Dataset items
§ §
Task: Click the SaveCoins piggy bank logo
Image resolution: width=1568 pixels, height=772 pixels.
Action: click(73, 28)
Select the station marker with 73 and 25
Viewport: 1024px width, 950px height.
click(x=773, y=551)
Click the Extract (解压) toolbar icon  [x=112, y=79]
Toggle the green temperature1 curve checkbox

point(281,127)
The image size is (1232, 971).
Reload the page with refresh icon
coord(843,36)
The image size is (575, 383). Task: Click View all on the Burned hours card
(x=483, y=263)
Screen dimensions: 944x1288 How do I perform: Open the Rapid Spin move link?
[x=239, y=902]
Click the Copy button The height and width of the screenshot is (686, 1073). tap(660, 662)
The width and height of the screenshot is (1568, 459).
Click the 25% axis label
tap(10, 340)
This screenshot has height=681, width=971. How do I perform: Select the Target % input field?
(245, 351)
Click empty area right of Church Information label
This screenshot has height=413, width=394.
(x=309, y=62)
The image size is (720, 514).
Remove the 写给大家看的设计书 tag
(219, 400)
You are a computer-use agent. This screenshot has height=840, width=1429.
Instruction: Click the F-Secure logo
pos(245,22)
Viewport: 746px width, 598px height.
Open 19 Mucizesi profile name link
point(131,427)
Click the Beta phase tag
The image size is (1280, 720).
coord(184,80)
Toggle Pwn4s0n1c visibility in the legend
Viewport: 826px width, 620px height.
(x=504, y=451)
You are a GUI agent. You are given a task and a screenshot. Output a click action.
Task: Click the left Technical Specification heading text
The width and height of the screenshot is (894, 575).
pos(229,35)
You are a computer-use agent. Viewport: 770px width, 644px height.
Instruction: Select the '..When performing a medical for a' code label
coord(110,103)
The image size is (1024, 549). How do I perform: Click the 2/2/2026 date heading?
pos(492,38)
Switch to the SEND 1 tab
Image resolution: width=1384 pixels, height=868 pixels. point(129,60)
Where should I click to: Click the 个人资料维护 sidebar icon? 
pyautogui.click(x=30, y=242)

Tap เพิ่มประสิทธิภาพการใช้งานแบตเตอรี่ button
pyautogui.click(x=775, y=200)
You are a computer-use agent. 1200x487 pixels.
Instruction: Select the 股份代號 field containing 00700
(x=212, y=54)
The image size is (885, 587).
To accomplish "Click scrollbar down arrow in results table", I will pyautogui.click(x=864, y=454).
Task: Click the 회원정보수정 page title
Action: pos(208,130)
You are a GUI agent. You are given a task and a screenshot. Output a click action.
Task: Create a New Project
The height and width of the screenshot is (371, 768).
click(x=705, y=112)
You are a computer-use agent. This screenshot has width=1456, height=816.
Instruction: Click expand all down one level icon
§ §
__PROBLEM TO SOLVE__
Convert everything from the line containing "Screen dimensions: 944x1288" down to the line containing "(x=504, y=451)" into a numbered list, omitting blank lines.

__FINISHED ANSWER__
1. Screen dimensions: 944x1288 How do I perform: Open the Rapid Spin move link?
2. [x=239, y=902]
3. Click the Copy button The height and width of the screenshot is (686, 1073). tap(660, 662)
4. The width and height of the screenshot is (1568, 459).
5. Click the 25% axis label
6. tap(10, 340)
7. This screenshot has height=681, width=971. How do I perform: Select the Target % input field?
8. (245, 351)
9. Click empty area right of Church Information label
10. This screenshot has height=413, width=394.
11. (x=309, y=62)
12. The image size is (720, 514).
13. Remove the 写给大家看的设计书 tag
14. (219, 400)
15. You are a computer-use agent. This screenshot has height=840, width=1429.
16. Instruction: Click the F-Secure logo
17. pos(245,22)
18. Viewport: 746px width, 598px height.
19. Open 19 Mucizesi profile name link
20. point(131,427)
21. Click the Beta phase tag
22. The image size is (1280, 720).
23. coord(184,80)
24. Toggle Pwn4s0n1c visibility in the legend
25. Viewport: 826px width, 620px height.
26. (x=504, y=451)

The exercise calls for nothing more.